Data for processing START

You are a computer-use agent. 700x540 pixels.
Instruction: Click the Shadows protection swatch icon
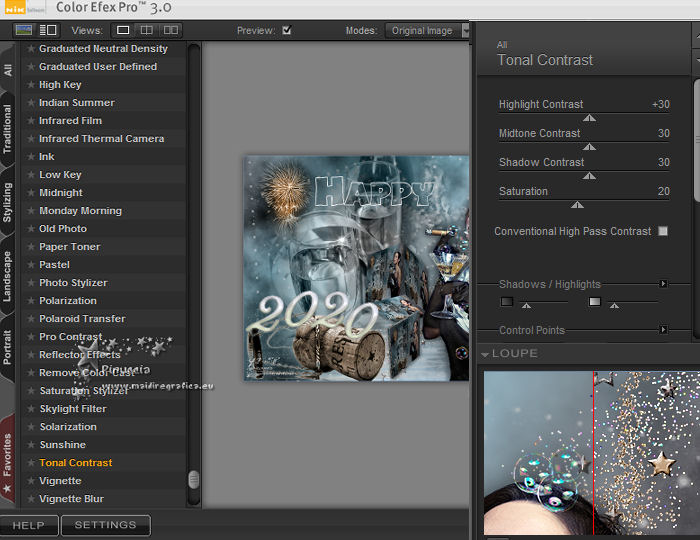[507, 301]
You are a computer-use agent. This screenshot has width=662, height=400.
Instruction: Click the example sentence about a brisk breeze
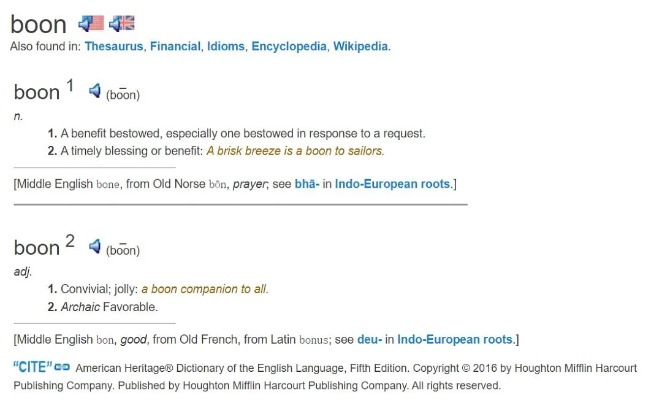(295, 151)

Data for processing END

(Your task) Reproduce the records, all of them, word for word; omit the pictures.

(Written solution)
You are a computer-use agent. 700x540 pixels.
Instruction: Click the Shadows protection swatch icon
[507, 301]
You are a computer-use agent. This screenshot has width=662, height=400.
Instruction: Click the example sentence about a brisk breeze
(295, 151)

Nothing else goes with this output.